> _What needs to be done_: An exact copy of all the data is the expected answer.
________
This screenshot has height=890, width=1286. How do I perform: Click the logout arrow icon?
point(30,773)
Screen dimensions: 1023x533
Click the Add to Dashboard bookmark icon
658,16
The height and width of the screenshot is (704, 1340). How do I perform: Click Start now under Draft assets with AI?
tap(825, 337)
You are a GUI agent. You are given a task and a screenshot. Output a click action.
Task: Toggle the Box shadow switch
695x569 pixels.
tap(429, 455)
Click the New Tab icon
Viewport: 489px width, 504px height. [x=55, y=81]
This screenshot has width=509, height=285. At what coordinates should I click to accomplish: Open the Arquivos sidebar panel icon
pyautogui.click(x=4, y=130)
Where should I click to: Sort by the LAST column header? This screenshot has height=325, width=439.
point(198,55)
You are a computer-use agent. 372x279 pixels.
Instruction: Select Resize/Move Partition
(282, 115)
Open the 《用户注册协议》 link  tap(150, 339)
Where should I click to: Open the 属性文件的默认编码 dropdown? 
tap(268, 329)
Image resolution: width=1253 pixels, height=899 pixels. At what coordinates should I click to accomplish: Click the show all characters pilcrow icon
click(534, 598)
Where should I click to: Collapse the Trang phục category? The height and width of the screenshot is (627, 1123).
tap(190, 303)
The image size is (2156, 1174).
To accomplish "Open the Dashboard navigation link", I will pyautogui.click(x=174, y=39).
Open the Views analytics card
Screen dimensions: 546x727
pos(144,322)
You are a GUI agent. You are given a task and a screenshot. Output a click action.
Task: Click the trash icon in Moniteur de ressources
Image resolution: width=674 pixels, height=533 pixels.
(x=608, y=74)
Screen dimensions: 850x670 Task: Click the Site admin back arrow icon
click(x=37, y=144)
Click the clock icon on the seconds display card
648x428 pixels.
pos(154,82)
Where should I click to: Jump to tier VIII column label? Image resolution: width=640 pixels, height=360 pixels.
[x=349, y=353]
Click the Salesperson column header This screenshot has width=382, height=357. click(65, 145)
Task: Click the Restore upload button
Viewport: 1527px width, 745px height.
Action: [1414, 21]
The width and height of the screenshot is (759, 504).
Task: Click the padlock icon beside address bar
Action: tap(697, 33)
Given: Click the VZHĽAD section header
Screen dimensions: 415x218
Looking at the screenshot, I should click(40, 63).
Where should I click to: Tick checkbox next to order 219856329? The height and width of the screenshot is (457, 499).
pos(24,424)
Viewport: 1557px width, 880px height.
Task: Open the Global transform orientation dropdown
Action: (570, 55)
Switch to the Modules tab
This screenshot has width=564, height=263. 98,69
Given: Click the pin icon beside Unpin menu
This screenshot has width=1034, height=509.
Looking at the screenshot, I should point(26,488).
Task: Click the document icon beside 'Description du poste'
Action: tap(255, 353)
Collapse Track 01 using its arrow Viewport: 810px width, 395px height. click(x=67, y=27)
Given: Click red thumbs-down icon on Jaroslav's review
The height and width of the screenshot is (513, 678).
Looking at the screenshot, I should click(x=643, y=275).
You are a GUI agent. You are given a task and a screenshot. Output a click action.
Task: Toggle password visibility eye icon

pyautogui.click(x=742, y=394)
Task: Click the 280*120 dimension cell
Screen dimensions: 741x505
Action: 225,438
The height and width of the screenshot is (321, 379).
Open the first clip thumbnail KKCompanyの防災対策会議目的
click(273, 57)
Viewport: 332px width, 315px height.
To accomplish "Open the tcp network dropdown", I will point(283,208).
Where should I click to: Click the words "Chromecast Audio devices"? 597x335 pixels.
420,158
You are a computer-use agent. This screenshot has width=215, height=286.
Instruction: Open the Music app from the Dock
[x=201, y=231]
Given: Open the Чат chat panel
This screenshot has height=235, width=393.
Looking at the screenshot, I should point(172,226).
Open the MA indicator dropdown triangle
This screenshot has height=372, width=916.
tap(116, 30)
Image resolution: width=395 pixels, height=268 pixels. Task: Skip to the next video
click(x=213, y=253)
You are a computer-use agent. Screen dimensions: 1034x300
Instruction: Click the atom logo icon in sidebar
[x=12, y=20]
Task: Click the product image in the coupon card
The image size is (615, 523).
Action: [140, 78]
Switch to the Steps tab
________
> _Response to the task_:
This screenshot has height=890, width=1286. How do I perform: Click the logout arrow icon?
point(30,773)
Screen dimensions: 1023x533
Click the Add to Dashboard bookmark icon
658,16
The height and width of the screenshot is (704, 1340). How do I perform: Click Start now under Draft assets with AI?
tap(825, 337)
You are a GUI agent. You are given a task and a screenshot. Output a click action.
Task: Toggle the Box shadow switch
695x569 pixels.
tap(429, 455)
Click the New Tab icon
Viewport: 489px width, 504px height. [x=55, y=81]
This screenshot has width=509, height=285. At what coordinates should I click to accomplish: Open the Arquivos sidebar panel icon
pyautogui.click(x=4, y=130)
Where should I click to: Sort by the LAST column header? This screenshot has height=325, width=439.
point(198,55)
You are a computer-use agent. 372x279 pixels.
Instruction: Select Resize/Move Partition
(282, 115)
Open the 《用户注册协议》 link  tap(150, 339)
Where should I click to: Open the 属性文件的默认编码 dropdown? 
tap(268, 329)
Image resolution: width=1253 pixels, height=899 pixels. At what coordinates should I click to accomplish: Click the show all characters pilcrow icon
click(534, 598)
Where should I click to: Collapse the Trang phục category? The height and width of the screenshot is (627, 1123).
tap(190, 303)
The image size is (2156, 1174).
To accomplish "Open the Dashboard navigation link", I will pyautogui.click(x=174, y=39).
Open the Views analytics card
Screen dimensions: 546x727
pos(144,322)
You are a GUI agent. You are given a task and a screenshot. Output a click action.
Task: Click the trash icon in Moniteur de ressources
Image resolution: width=674 pixels, height=533 pixels.
(x=608, y=74)
Screen dimensions: 850x670 Task: Click the Site admin back arrow icon
click(x=37, y=144)
Click the clock icon on the seconds display card
648x428 pixels.
pos(154,82)
Where should I click to: Jump to tier VIII column label? Image resolution: width=640 pixels, height=360 pixels.
[x=349, y=353]
Click the Salesperson column header This screenshot has width=382, height=357. click(65, 145)
Task: Click the Restore upload button
Viewport: 1527px width, 745px height.
Action: [1414, 21]
The width and height of the screenshot is (759, 504).
Task: Click the padlock icon beside address bar
Action: tap(697, 33)
Given: Click the VZHĽAD section header
Screen dimensions: 415x218
Looking at the screenshot, I should click(40, 63).
Where should I click to: Tick checkbox next to order 219856329? The height and width of the screenshot is (457, 499).
pos(24,424)
Viewport: 1557px width, 880px height.
Task: Open the Global transform orientation dropdown
Action: (570, 55)
Switch to the Modules tab
This screenshot has width=564, height=263. 98,69
Given: Click the pin icon beside Unpin menu
This screenshot has width=1034, height=509.
Looking at the screenshot, I should point(26,488).
Task: Click the document icon beside 'Description du poste'
Action: tap(255, 353)
Collapse Track 01 using its arrow Viewport: 810px width, 395px height. click(x=67, y=27)
Given: Click red thumbs-down icon on Jaroslav's review
The height and width of the screenshot is (513, 678).
Looking at the screenshot, I should click(x=643, y=275).
You are a GUI agent. You are given a task and a screenshot. Output a click action.
Task: Toggle password visibility eye icon

pyautogui.click(x=742, y=394)
Task: Click the 280*120 dimension cell
Screen dimensions: 741x505
Action: 225,438
The height and width of the screenshot is (321, 379).
Open the first clip thumbnail KKCompanyの防災対策会議目的
click(273, 57)
Viewport: 332px width, 315px height.
To accomplish "Open the tcp network dropdown", I will point(283,208).
Where should I click to: Click the words "Chromecast Audio devices"? 597x335 pixels.
420,158
You are a computer-use agent. This screenshot has width=215, height=286.
Instruction: Open the Music app from the Dock
[x=201, y=231]
Given: Open the Чат chat panel
This screenshot has height=235, width=393.
Looking at the screenshot, I should point(172,226).
Open the MA indicator dropdown triangle
This screenshot has height=372, width=916.
tap(116, 30)
Image resolution: width=395 pixels, height=268 pixels. Task: Skip to the next video
click(x=213, y=253)
You are a computer-use agent. Screen dimensions: 1034x300
Instruction: Click the atom logo icon in sidebar
[x=12, y=20]
Task: Click the product image in the coupon card
The image size is (615, 523).
Action: [140, 78]
Switch to the Steps tab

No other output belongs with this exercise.